-- Start of Article --

The Valley’s own Emily Blake Anderson dances in “42nd Street” at ASU Gammage

42nd Street, ASU Gammage, Emily Blake Anderson
Blake Stadnik as Billy Lawlor (center) and company perform “We’re in the Money” during the national tour of “42nd Street.” Emily Blake Anderson is the dancer on the coin at the far right. Photo: Chris Bennion.

Currently on a national tour with the musical “42nd Street,” former Valley resident Emily Blake Anderson says, “This is my first time, and I’m really enjoying it.”

Good thing, because when the tour is over, she’ll have experienced plenty of days on the road. The show appears April 5-10 at ASU Gammage Theater in Tempe.

“We opened in Salt Lake City, Utah, back in September,” Anderson says. “We’re closing in Tulsa, Okla., in July.”

Emily Blake Anderson, who grew up in the northeast Valley, will appear in “42nd Street” at ASU Gammage in April.

Anderson grew up in Paradise Valley and North Scottsdale. She spent her elementary and middle school years at Tesseract School and then attended Cactus Shadows High School.

Dancing as a child “definitely instilled a really strong work ethic in me, which I’m grateful for,” Anderson says.

She danced at a variety of studios, including the Scottsdale Dance Academy (now called the Scottsdale School of Ballet) and credits ballet teacher Katherine O’Connor with giving her a strong foundation in ballet.

She also considers her work with tap teacher Jan Lawton of huge importance. “Without that, I wouldn’t be here,” she says. “There’s so much tapping in the show.”

Growing up, she loved performing in recitals and on a stage. One favorite memory is portraying
“Grumpy” in a “Snow White” ballet.

About “42nd Street”

Based on a novel by Bradford Ropes and the 1933 movie featuring the spectacular choreography of Busby Berkeley, “42nd Street” is a backstage musical classic known for such iconic songs as “We’re In The Money,” “Lullaby of Broadway” and of course “42nd Street.”

-- End of Article --

Please repeat the stretch of the article about Emily Blake Anderson from "Good thing, because" through "Gammage in April.", word for word. The records that follow have no connection to the article.

-- Start of Data excerpts --

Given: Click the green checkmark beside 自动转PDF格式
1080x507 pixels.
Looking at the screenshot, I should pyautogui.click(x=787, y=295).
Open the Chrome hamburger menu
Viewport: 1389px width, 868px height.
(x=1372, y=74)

-- End of Data excerpts --

## Full solution:
Good thing, because when the tour is over, she’ll have experienced plenty of days on the road. The show appears April 5-10 at ASU Gammage Theater in Tempe.

“We opened in Salt Lake City, Utah, back in September,” Anderson says. “We’re closing in Tulsa, Okla., in July.”

Emily Blake Anderson, who grew up in the northeast Valley, will appear in “42nd Street” at ASU Gammage in April.